Twenty-seven of the 80 patients needed a second surgery, while about 40 percent of the patients had complications, including 5 percent of the men who suffered permanently diminished sexual function, Carragee said.

“This should make you pretty cautious about doing this kind of stuff,” he said.
Twin Cities Spine, in its statement, said Pinto’s study was the first to report on such extensive fusion surgery for degenerative back pain, an operation it said “is in no way comparable” to less complicated procedures.
Schwender first performed fusion surgery on Catherine Engels in May 2001, after finding she had a herniated disc. She came to see him again on June 4, 2003, complaining of sharp back pain, her medical records show.
Engels, now 50, received Schwender’s support for a workers’ compensation claim, in which she said she injured her back lifting a keg at a liquor store where she worked in July 2000. Schwender said in a deposition that the incident was “a significant contributing factor” to Engels’s back problems.
‘Constant, Sharp Pain’

The workers’ compensation judge rejected her claim, finding “multiple significant inconsistencies” between her and Schwender’s testimony, on one side, and the medical records submitted by six doctors Engels saw before Schwender, on the other. Two of those doctors said Engels hadn’t attributed her back pain to any specific injury, and others said Engels attributed the pain to lifting patio brick, the judge found.
Schwender operated a second time on Engels in January 2004, removing the screws and rods he’d put in her spine and decompressing the spinal canal. It didn’t help. By then, Schwender told Engels, the rods and screws had shifted and caused permanent nerve damage, she said in an interview. Now she has “constant, sharp pain” down her left leg, treated with drugs and a neurostimulator in her back designed to send out current that interferes with pain signals.

“I went through with fusion thinking it would be the cure- all,” Engels said. “It wasn’t.”
OxyContin, Hydrocodone, Elavil Dan Bebault was suffering from lower back and leg pain when he visited Twin Cities Spine’s Garvey in May 2006. Garvey discussed surgery with him and told him he’d “likely” be able to return to light work three to six months afterwards, according to Bebault and notes Garvey made on the case. “He pretty much talked me into it,” Bebault said.

The fusion took place in August that year.

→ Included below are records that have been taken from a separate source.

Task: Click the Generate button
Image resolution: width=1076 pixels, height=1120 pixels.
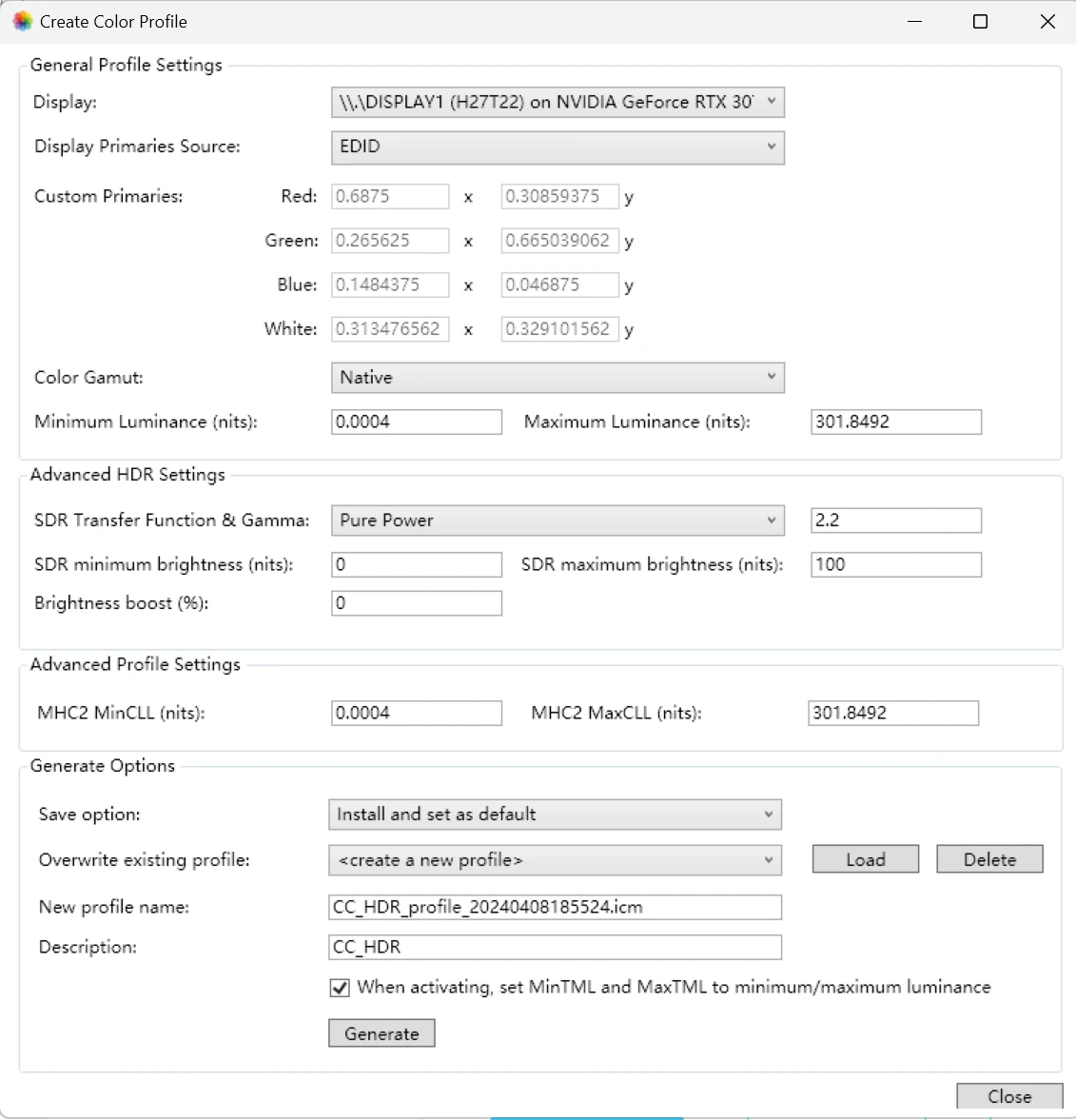Action: pyautogui.click(x=381, y=1033)
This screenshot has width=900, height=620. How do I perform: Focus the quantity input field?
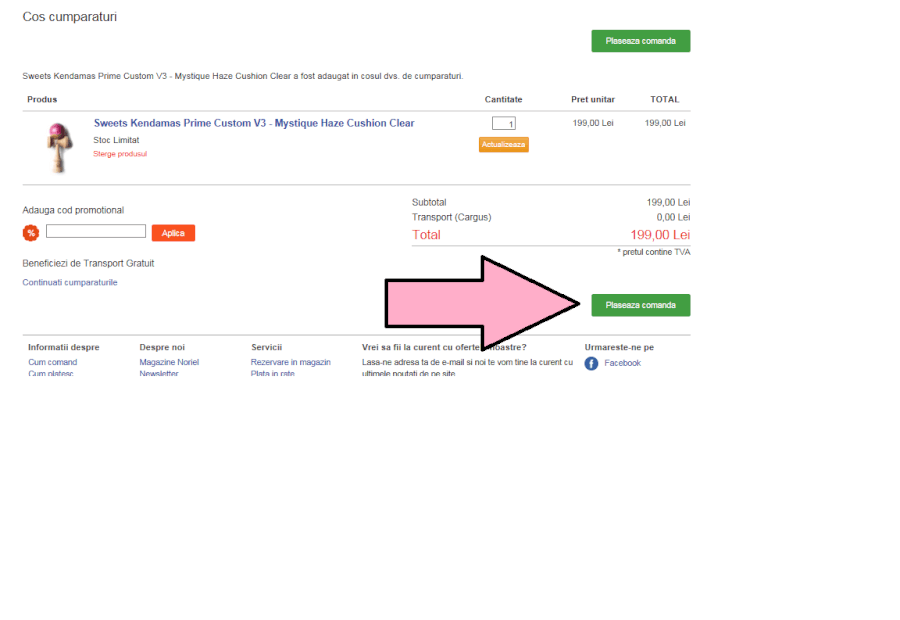[504, 124]
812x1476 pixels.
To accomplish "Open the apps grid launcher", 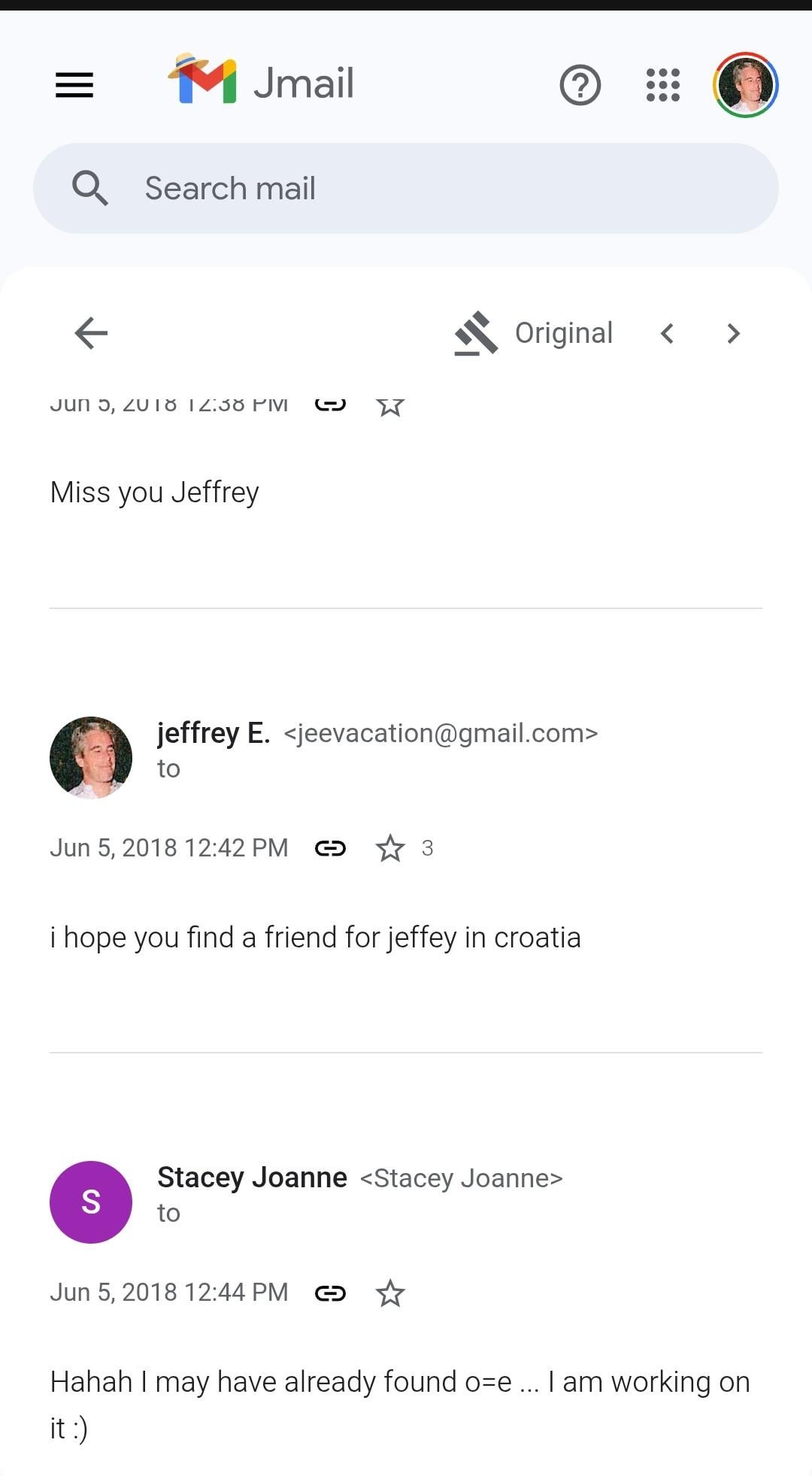I will coord(662,85).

When Bebault returned to see Garvey five months later, he said, his life was falling apart. The pain had spread to his neck and arms, and OxyContin, hydrocodone and Elavil weren’t helping much. Bebault’s wife had left him after the surgery; he hadn’t worked in four years.
Garvey wasn’t sympathetic, said Bebault, a 53-year-old former machinist who lives in Brooklyn Park, Minnesota. “He said my life was like an old country-western song and he didn’t want to hear about it,” Bebault said in an interview at his home. “He said come back if I want more surgery.”
Methadone Overdose

Additional fusion surgery for Bebault’s neck “would be an option,” Garvey’s chart notes from this time say. Bebault, now reunited with his wife and on Social Security disability, decided against more surgery and quells the pain in his back and neck with 120 milligrams a day of morphine, plus occasional vicodin, valium and amitriptyline, an anti-depressant.

He said he feels “withdrawals” when his morphine wears off, shaking and sweating. His surgery cost his former employer’s workers’ compensation insurer $48,633; Garvey’s fee was $5,870.
“The patient is like a piece of meat; everybody’s making money off the guy,” Bebault said.
Garvey did a three-level spinal fusion on Ross Tamminen in April 2006. Six months later, Tamminen, a heavy-equipment operator, reported severe pain again in his back and legs, according to documents from a case in state workers’ comp court.

As a treatment option, Garvey proposed more surgery to examine the fusion site, remove the implants in Tamminen’s spine, and perform decompression. His employer’s insurer denied a coverage request, saying surgery wasn’t warranted, according to court filings.

The rest of the story comes from Tamminen’s mother, Barbara Grove. Denied federal disability benefits and in intractable pain, Tamminen ran out of money for painkillers, she said, and began taking methadone obtained through friends.

He died of an overdose on June 20, 2008, 26 months after spinal fusion. He was 41.